EXTRACTED ENTRIES
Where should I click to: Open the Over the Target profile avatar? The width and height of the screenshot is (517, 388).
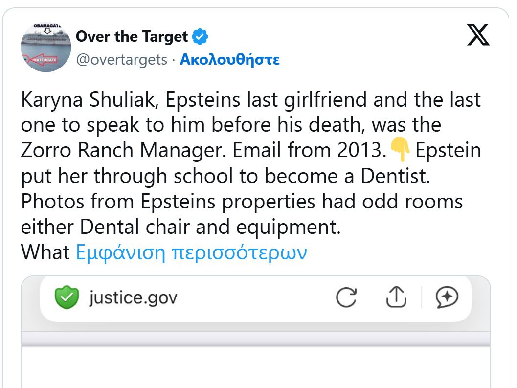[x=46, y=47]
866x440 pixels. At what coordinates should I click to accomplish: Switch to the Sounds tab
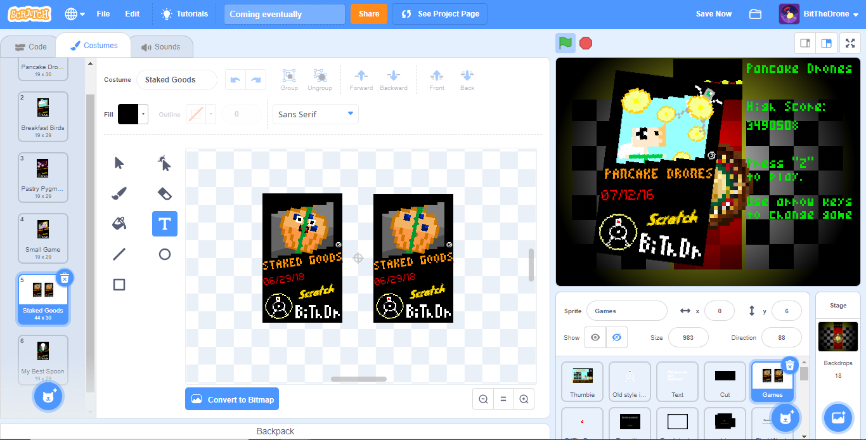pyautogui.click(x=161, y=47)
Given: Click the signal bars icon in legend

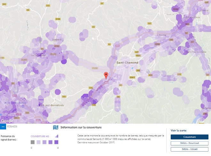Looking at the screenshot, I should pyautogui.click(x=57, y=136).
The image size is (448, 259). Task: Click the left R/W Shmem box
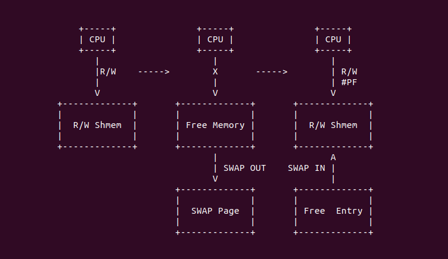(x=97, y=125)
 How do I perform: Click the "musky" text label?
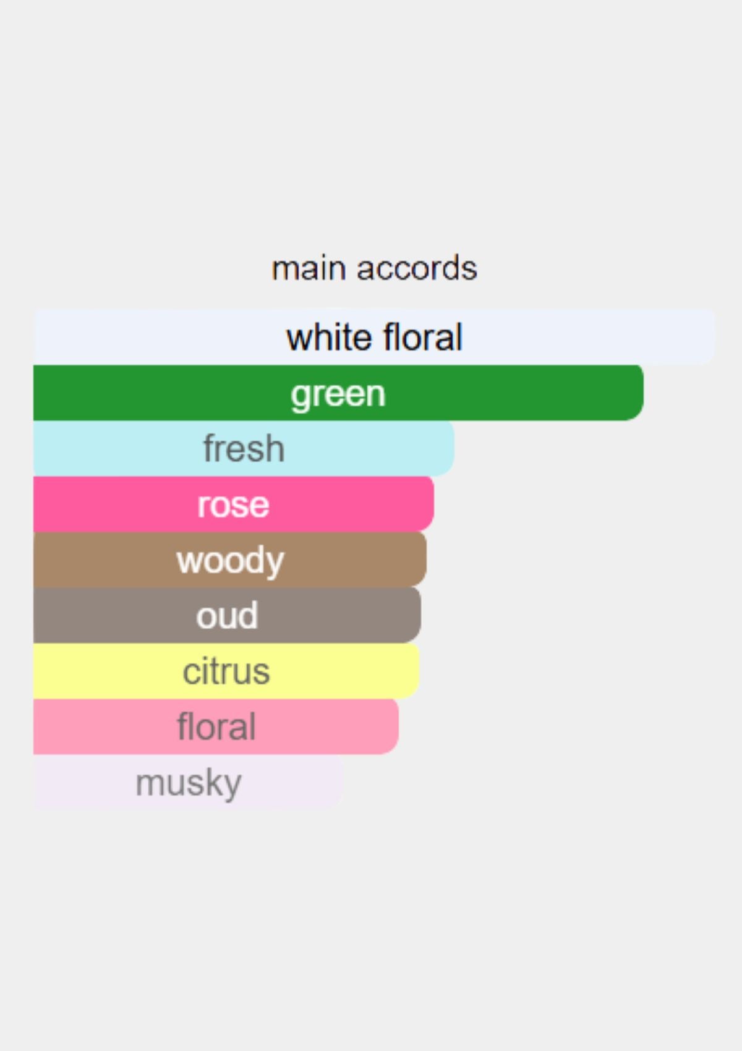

WHAT THE TASK REQUIRES
Would you return the records exactly as written, minus any image?

TASK ANSWER
Where should I click to: Open the Over the Target profile avatar? The width and height of the screenshot is (517, 388).
[x=46, y=47]
866x440 pixels. At what coordinates should I click to accomplish: Switch to the Sounds tab
pyautogui.click(x=161, y=47)
Given: Click the signal bars icon in legend

Looking at the screenshot, I should pyautogui.click(x=57, y=136).
The image size is (448, 259). Task: Click the left R/W Shmem box
(x=97, y=125)
 How do I perform: Click the "musky" text label?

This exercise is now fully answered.